**Aim of the task**.
Copy, with no pictures, the line that contains "This screenshot has width=590, height=428." and each line after it down to the end of the entries below, exactly.

Excerpts from a dataset:
-- Opening Marker --
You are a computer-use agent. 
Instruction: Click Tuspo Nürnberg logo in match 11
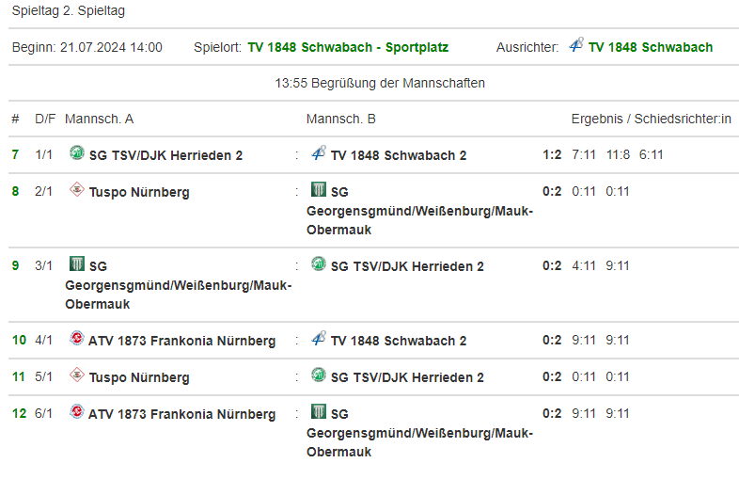(77, 376)
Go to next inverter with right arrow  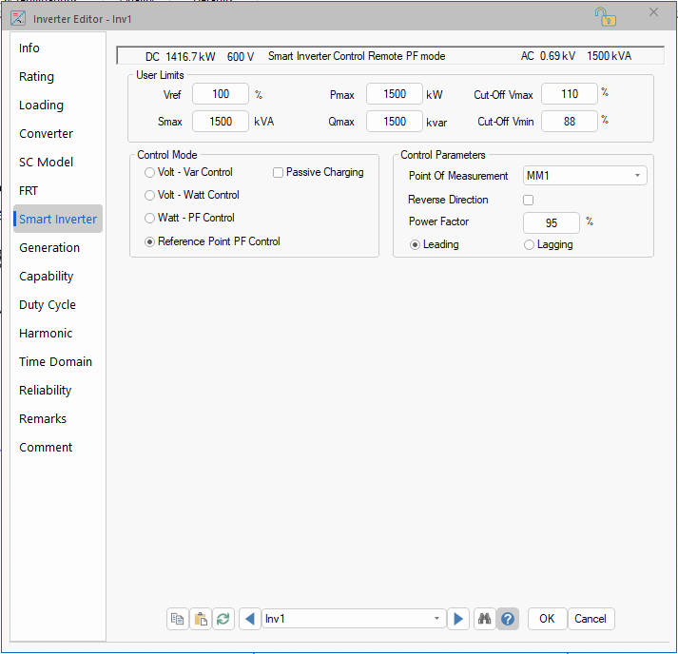458,619
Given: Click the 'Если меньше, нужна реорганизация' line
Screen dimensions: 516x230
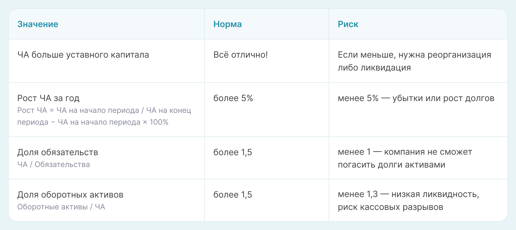Looking at the screenshot, I should click(x=414, y=55).
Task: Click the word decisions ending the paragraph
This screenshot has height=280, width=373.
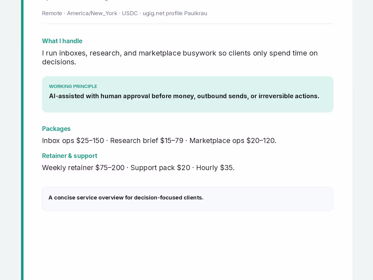Action: [x=59, y=62]
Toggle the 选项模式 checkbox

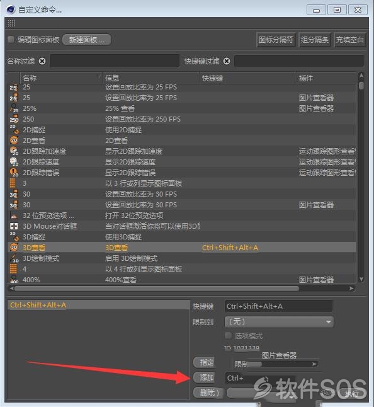pos(228,335)
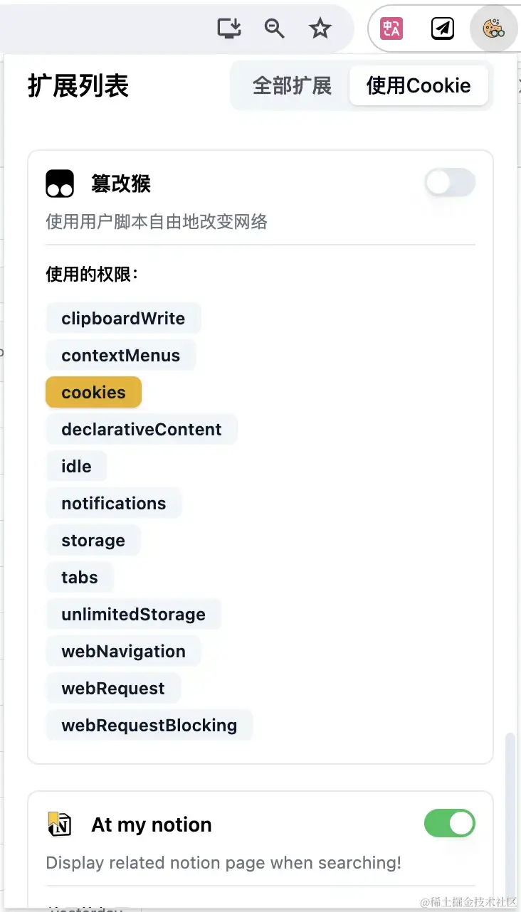Enable the 篡改猴 extension toggle

[x=449, y=183]
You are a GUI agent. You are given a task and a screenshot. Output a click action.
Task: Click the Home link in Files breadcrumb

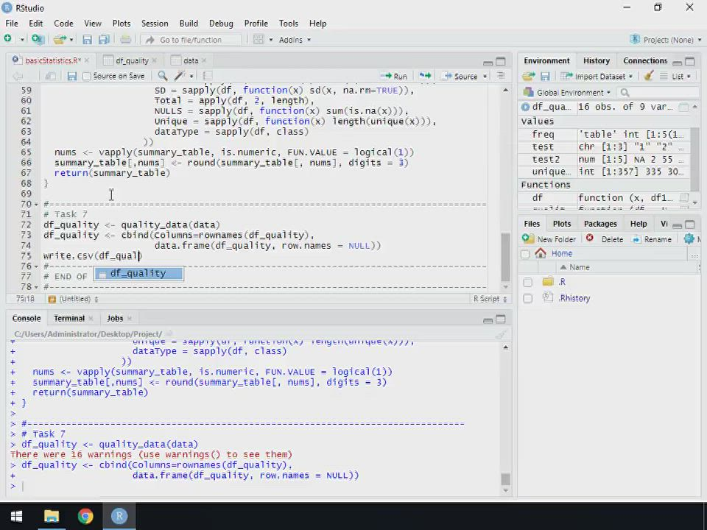(x=561, y=253)
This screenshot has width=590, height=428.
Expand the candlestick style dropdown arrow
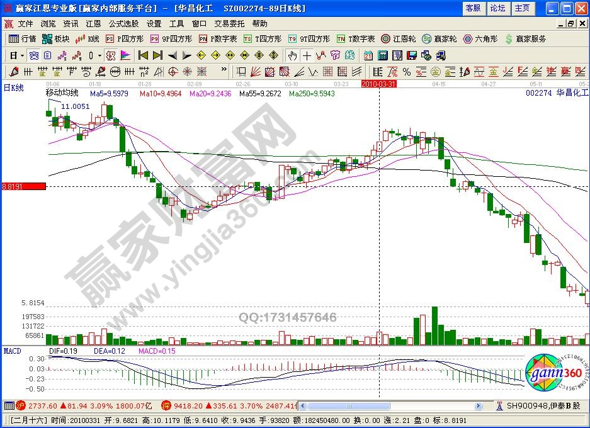(100, 55)
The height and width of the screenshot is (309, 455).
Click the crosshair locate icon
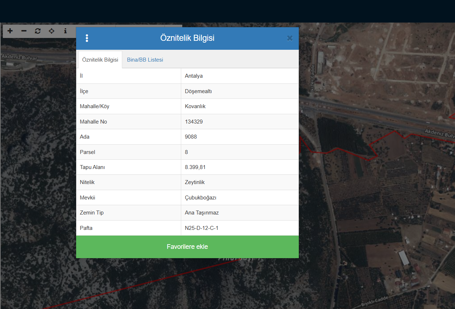[x=51, y=31]
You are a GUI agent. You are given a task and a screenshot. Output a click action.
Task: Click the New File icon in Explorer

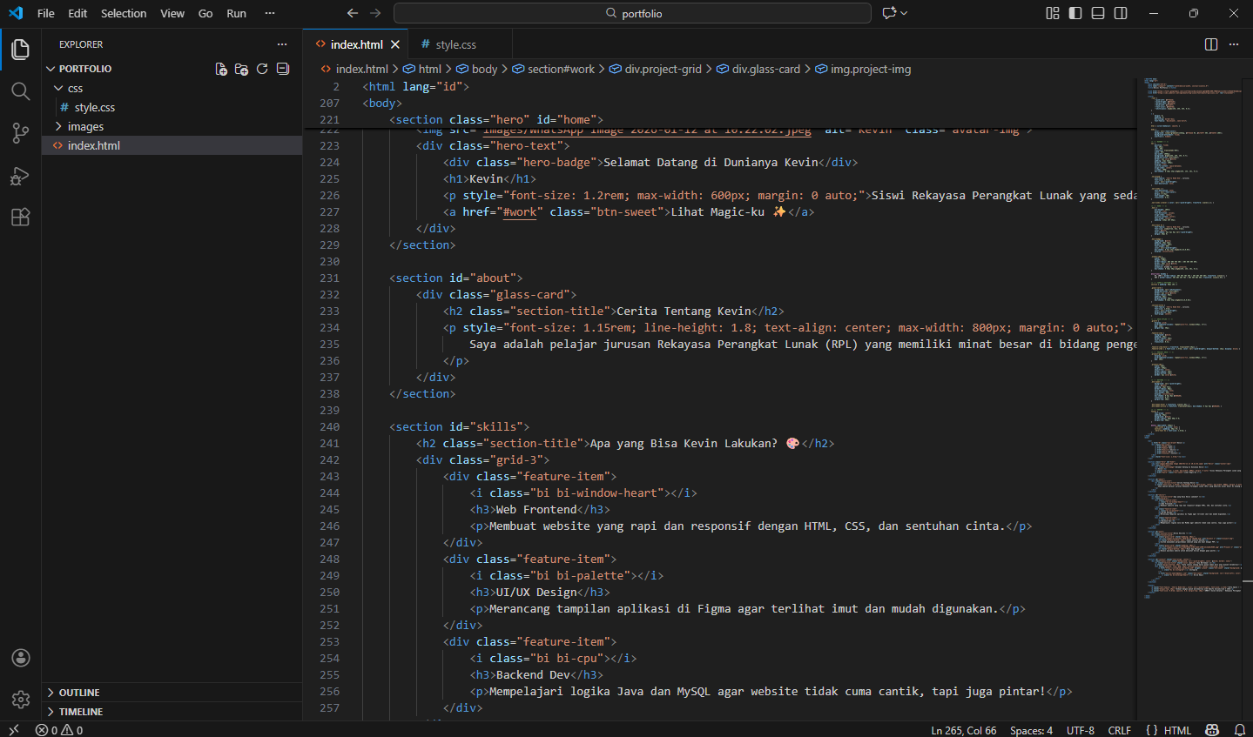point(221,69)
-- Closing Marker --
**Reply to the exercise**.
This screenshot has width=590, height=428.
Expand the candlestick style dropdown arrow
(100, 55)
The height and width of the screenshot is (309, 455).
Click the crosshair locate icon
[x=51, y=31]
You are a GUI agent. You are given a task and a screenshot. Output a click action.
Task: Click the New File icon in Explorer

point(221,69)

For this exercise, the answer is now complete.